> _Data_:
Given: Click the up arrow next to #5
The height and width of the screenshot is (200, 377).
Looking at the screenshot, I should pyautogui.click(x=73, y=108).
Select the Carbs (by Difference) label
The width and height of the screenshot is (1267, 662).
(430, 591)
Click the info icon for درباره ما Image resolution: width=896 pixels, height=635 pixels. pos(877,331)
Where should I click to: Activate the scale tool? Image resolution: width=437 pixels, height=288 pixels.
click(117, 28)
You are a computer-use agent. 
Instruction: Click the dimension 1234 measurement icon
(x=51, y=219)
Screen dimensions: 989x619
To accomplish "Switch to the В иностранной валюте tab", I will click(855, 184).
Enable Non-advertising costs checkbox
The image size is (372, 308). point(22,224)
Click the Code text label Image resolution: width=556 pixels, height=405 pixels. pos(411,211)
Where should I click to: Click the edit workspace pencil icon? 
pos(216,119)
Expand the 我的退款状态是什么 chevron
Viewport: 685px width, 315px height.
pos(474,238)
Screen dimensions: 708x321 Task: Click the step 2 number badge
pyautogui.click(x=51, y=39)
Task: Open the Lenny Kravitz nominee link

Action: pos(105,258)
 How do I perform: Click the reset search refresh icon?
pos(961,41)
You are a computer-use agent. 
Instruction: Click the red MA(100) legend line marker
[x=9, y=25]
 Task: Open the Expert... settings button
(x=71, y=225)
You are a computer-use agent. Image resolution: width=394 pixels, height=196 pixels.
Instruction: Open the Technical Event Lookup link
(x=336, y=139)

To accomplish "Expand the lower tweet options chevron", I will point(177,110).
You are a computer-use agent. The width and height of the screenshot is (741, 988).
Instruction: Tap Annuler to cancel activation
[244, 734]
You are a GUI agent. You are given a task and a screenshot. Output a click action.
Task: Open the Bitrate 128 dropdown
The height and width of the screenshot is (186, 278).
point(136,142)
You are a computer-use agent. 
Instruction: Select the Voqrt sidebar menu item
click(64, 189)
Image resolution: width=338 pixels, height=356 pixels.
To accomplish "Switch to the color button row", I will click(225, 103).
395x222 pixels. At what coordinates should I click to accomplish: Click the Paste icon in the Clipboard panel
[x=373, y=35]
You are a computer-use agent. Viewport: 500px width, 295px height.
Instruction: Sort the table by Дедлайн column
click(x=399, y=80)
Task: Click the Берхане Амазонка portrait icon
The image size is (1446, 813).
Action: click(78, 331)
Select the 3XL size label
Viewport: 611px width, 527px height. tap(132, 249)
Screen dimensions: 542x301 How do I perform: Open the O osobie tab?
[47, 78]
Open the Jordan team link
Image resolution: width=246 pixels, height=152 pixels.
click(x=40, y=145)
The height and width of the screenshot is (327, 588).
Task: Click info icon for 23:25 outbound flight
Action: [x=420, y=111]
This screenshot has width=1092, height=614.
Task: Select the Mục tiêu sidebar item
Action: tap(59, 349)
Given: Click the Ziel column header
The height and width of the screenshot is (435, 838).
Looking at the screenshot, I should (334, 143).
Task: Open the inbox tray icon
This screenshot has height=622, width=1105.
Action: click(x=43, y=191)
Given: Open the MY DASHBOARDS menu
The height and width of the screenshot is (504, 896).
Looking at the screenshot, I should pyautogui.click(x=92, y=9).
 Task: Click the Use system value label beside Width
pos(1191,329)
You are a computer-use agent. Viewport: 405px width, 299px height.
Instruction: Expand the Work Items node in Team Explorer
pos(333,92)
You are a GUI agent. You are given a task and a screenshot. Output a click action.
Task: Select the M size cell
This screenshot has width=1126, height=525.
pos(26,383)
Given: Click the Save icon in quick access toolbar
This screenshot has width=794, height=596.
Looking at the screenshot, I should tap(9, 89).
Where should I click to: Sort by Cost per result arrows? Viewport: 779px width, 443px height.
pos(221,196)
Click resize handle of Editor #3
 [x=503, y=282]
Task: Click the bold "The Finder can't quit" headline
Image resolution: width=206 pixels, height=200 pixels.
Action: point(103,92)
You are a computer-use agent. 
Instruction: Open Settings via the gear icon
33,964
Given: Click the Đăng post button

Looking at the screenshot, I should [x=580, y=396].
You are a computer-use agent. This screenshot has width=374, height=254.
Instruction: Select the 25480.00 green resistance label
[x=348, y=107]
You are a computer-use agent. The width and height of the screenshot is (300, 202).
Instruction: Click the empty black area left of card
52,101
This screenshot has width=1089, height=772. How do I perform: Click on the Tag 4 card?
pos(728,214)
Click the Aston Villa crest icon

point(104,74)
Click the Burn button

> _What is being asked_: Lines from the one holding "Given: Click the Đăng post button" to the end of the listing above are the only ones to transcribe. Keep each exactly as written.

> _Output of the exercise_:
Given: Click the Đăng post button

Looking at the screenshot, I should [x=580, y=396].
You are a computer-use agent. This screenshot has width=374, height=254.
Instruction: Select the 25480.00 green resistance label
[x=348, y=107]
You are a computer-use agent. The width and height of the screenshot is (300, 202).
Instruction: Click the empty black area left of card
52,101
This screenshot has width=1089, height=772. How do I perform: Click on the Tag 4 card?
pos(728,214)
Click the Aston Villa crest icon

point(104,74)
Click the Burn button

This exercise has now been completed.